[TEXT EXCERPT]
---+---
These posterior hyperparameters show up here:
\[
f(x, \sigma^2_\epsilon, \sigma^2_S | F) \propto f(F | x, \sigma^2_\epsilon) f(\sigma^2_\epsilon | \alpha_\epsilon, \beta_\epsilon)
f(x | \sigma^2_S) f(\sigma^2_S | \alpha_S, \beta_S)
\]
I have dropped a few terms in this equation due to conditional independence. For example, $\sigma_S$ does not show up
in the likelihood function because F is conditionally independent of $\sigma_S$ given some value of x that has already been evaluated.
I also make use of my assumption that the two hyperparameter variances are independent as well, to make the joint distribution of
$\sigma^2_\epsilon$ and $\sigma^2_S$ just equal to the one we are interested in when the other is held constant.
Finally, I have left out the $\alpha$ and $\beta$ terms on the left side to save space; they are just constants here
and do not need to be listed, but I'm listing them to make clear which terms are inverse-Gamma hyperpriors.
\\\\
I will elaborate on the specific computation of this posterior, as well as the hierarchical separation of the parameters and hyperparameters,
in the next section.
\subsection{Expected Value of Ice Thickness}
The solution to my answer is relatively simple after computing the posterior density. Since I am purely making an inference on the parameters,
I can just compute $\mathbb{E}[x_{post}]$ and then extract the specific expected value and posterior density on ice thickness $H$.
\newpage
\section{Solution and Computation Strategy}
\subsection{Non-Conjugacy and Markov Chain Monte Carlo}
My model is non-conjugate in two areas. First, the physical model is simple but non-linear, so no linear algebra identities can be used to
analytically derive the distributions. Second, I chose to use truncated Gaussians, which have complex normalizing constants that render conjugacy impossible
in and of itself. These conditions leave sampling as the best technique to derive the posterior, as we can take advantage of the Central Limit
Theorem to prevent the exponential growth in computational complexity for numerical integration of a multi-dimensional density.
---+---
[GIVEN MATERIAL]
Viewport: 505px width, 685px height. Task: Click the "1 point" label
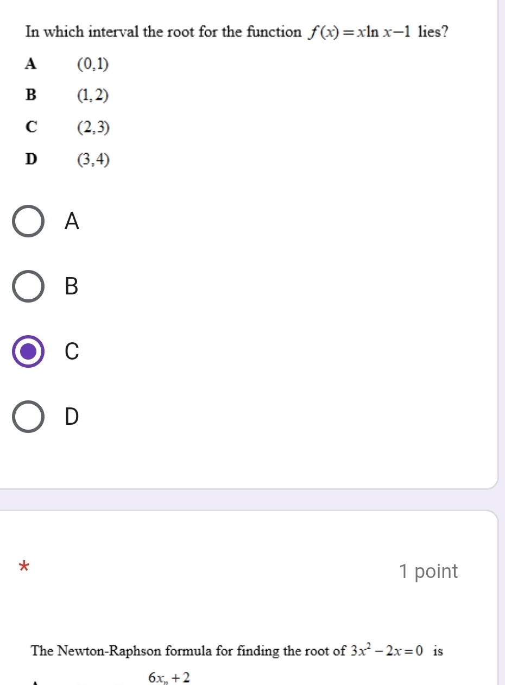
---+---
[YOUR OBJECTIVE]
Reproduce the passage of the ice thickness text starting at "These posterior hyperparameters" and ending at "is held constant.". The material is not needed for this work.

[TASK OUTPUT]
These posterior hyperparameters show up here:
\[
f(x, \sigma^2_\epsilon, \sigma^2_S | F) \propto f(F | x, \sigma^2_\epsilon) f(\sigma^2_\epsilon | \alpha_\epsilon, \beta_\epsilon)
f(x | \sigma^2_S) f(\sigma^2_S | \alpha_S, \beta_S)
\]
I have dropped a few terms in this equation due to conditional independence. For example, $\sigma_S$ does not show up
in the likelihood function because F is conditionally independent of $\sigma_S$ given some value of x that has already been evaluated.
I also make use of my assumption that the two hyperparameter variances are independent as well, to make the joint distribution of
$\sigma^2_\epsilon$ and $\sigma^2_S$ just equal to the one we are interested in when the other is held constant.